*** PAGE TEXT Section Begins ***

When looking at these recommendations, a small ‘Follow’ will show up in the upper right corner of each block IF you do not follow them.  If you follow them already, it won’t be there.  This is not 100% reliable, though, as it does sometimes tell me I’m not following someone I know I am.

Go Fish.  You can, of course, just troll the timeline and see what turns up.  Most of what you see there will be tweets posted by the people you already follow.  But, if other users are mentioned in the tweet their user name will be there, for you to investigate.  You can also go to the timeline of the people you follow and troll in a new steam; this will expose you to many people you have not encountered before.

The-a, the-a, that’s all folks!

Time to wrap this one up.  I hope you’ve picked up a new trick or two.  If you have one I missed, please share it in the comments below.  And remember; its’ about quality, not quantity.  thanks for reading!

Other articles in this series:
For Twitter Newbies: Nuts & Bolts
Juicing Up Your Twitter Power
Jedi Mind Twits: #Hashtags
Jedi Mind Twits: Messaging
Jedi Mind Twits: Follow Limit

19 thoughts on “Follow, Follow, Follow the Twitter Brick Road”

*** PAGE TEXT Section Ends ***
*** LISTED RECORDS Section Begins ***

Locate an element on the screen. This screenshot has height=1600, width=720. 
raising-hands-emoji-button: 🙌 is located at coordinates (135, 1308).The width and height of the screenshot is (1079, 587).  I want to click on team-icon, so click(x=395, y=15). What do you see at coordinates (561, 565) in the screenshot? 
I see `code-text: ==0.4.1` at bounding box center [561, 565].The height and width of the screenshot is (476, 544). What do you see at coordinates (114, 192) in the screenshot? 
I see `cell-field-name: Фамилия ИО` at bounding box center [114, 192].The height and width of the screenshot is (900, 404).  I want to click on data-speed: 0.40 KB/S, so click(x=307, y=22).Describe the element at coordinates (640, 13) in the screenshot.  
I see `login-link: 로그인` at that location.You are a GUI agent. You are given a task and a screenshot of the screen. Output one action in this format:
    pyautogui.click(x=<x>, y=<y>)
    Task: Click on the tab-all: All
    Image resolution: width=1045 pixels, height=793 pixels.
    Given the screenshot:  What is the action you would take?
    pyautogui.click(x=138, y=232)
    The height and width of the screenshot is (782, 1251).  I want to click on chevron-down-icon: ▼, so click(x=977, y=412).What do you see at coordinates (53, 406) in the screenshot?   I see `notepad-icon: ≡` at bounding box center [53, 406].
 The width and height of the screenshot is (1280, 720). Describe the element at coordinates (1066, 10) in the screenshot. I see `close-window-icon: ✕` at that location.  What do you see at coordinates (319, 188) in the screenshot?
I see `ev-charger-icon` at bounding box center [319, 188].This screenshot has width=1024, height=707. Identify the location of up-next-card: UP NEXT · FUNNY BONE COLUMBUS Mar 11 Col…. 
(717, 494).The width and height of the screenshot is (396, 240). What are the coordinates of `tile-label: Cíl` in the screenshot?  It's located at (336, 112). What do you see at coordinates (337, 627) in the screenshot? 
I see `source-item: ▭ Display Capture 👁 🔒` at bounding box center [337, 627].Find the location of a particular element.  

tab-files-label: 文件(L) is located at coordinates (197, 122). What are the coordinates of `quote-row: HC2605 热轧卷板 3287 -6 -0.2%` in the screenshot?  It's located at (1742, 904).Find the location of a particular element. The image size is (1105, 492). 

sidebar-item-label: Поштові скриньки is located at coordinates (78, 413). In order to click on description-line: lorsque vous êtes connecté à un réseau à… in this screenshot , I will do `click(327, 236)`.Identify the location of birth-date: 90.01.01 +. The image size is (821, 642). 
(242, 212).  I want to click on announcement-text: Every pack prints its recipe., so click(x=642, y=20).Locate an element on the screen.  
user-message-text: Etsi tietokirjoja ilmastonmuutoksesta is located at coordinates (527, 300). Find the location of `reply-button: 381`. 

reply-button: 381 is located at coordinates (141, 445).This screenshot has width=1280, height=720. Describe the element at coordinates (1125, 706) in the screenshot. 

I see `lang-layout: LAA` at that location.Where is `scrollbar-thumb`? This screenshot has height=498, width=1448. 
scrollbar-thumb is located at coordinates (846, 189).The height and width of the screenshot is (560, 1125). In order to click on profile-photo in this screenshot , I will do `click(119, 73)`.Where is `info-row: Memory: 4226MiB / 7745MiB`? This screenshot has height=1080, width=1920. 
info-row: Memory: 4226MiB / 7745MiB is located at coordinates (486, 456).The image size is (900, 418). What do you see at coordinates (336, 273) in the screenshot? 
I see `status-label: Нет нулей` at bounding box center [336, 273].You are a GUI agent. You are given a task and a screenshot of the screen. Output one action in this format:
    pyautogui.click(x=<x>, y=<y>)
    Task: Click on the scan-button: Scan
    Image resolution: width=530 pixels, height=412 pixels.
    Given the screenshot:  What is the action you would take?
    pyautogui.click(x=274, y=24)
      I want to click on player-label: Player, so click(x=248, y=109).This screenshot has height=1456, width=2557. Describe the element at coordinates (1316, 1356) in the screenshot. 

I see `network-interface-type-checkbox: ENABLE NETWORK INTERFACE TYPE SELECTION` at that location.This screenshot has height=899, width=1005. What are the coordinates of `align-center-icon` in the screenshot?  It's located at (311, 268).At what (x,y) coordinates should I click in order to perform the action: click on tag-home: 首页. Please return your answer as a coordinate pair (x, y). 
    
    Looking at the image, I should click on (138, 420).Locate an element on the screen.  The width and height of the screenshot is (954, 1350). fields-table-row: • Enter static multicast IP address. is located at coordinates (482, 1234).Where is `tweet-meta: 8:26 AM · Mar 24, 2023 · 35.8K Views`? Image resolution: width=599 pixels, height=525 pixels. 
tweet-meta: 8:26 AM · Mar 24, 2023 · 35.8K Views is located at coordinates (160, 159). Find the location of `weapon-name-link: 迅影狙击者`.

*** LISTED RECORDS Section Ends ***

▸ **REQUIRED ACTION A**
Answer these questions from the Twitter article:
(i) Where on each recommendation block does the small 'Follow' show up?
(ii) Whose tweets make up most of what you see on the timeline?
(iii) What does the closing paragraph say it is about, instead of quantity?
▸ **REQUIRED ACTION B**
In the Twitter article, rewrite the paragraph beginning "Go Fish." more briefly, keeping its main facts.
The listing has no connection to the Twitter article.

▸ **WRITTEN RESPONSE A**
(i) In the upper right corner, if you do not already follow them.
(ii) The people you already follow.
(iii) Quality.

▸ **WRITTEN RESPONSE B**
Look through the timeline to see what turns up. Most tweets there come from people you already follow, but any other users mentioned in them show up by user name, so you can look them up. Going through the timelines of the people you follow also exposes you to many people you have not encountered before.